**Given passage**
==========

Doctoral Thesis: Determining Factors of HIV/AIDS-Related Stigma in South Africa
More than thirty years after its discovery, the Human Immunodeficiency Virus (HIV), which causes the Acquired Immunodeficiency Syndrome (AIDS), shows devastating impact on many societies in the world. In 2009, South Africa faced the largest and most destructive epidemic worldwide, with more than 450,000 citizens newly infected with HIV. More than 310,000 South Africans died of AIDS-related diseases. Besides their suffering, people with HIV/AIDS (PLWHA) face negative social responses including prejudice, discrimination and violence. These reactions are summarized under the term “HIV/AIDS related Stigma”- and turned out to be a barrier to effective responses to the pandemic. Only if determining factors of HIV related stigma can be identified, countermeasures can be developed, evaluated and established.
The current research project is designed as a quantitative statistical analysis with main focus on the development of standardized indicators that allow a valid and reliable measurement of HIV-related stigma among young adults in South Africa. In addition, the extent and the impact of possible stigma determinants will be investigated. The scientific framework involves classical sociological stigma theories and insights from existing empirical studies that were conducted inside and outside South Africa during the last two decades.

==========

**Available data**
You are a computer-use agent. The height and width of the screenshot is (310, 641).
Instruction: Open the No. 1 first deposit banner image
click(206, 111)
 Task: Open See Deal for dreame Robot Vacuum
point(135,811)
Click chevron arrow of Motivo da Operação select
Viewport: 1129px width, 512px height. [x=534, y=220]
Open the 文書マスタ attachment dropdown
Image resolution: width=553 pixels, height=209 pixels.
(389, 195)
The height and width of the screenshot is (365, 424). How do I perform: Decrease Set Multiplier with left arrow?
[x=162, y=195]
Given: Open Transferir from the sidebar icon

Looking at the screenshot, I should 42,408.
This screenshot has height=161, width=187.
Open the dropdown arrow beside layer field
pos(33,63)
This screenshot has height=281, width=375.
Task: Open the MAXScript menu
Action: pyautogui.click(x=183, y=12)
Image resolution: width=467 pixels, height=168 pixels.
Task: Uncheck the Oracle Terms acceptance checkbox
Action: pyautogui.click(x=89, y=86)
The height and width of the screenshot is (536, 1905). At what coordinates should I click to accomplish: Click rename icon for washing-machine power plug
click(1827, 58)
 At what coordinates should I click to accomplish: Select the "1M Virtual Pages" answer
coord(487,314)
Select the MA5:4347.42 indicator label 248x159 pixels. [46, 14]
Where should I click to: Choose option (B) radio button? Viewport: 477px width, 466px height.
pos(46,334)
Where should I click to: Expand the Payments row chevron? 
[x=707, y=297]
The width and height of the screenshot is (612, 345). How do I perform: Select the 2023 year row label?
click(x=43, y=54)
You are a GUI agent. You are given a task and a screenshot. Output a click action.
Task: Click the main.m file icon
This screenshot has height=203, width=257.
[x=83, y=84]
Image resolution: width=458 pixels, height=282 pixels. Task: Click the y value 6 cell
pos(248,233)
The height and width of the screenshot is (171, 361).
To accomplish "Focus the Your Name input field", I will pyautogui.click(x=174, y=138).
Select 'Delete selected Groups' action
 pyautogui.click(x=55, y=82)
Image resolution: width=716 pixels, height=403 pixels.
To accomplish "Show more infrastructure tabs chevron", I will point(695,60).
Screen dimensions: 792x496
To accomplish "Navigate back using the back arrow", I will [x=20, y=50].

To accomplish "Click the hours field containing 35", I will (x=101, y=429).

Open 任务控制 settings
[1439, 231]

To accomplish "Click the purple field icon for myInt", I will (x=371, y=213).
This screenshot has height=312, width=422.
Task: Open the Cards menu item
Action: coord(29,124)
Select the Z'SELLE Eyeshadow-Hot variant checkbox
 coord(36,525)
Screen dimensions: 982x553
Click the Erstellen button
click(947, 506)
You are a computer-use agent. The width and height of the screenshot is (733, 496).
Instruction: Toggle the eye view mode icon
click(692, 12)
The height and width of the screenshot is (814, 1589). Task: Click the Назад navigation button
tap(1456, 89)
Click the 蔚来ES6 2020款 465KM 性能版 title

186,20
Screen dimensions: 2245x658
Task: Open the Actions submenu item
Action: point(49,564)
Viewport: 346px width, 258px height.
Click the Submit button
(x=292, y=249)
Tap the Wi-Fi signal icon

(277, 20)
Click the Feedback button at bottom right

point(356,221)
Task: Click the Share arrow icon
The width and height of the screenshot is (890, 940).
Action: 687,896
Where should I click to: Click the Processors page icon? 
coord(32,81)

==========

**Assigned task**
Summarize the thesis description in two sentences.

**Output below**
People with HIV/AIDS in South Africa, which in 2009 faced the largest and most destructive epidemic worldwide, encounter prejudice, discrimination and violence, and this stigma has proved a barrier to effective responses to the pandemic. The doctoral project is a quantitative statistical analysis that aims to develop standardized indicators for validly and reliably measuring HIV-related stigma among young adults in South Africa and to investigate the extent and impact of possible stigma determinants.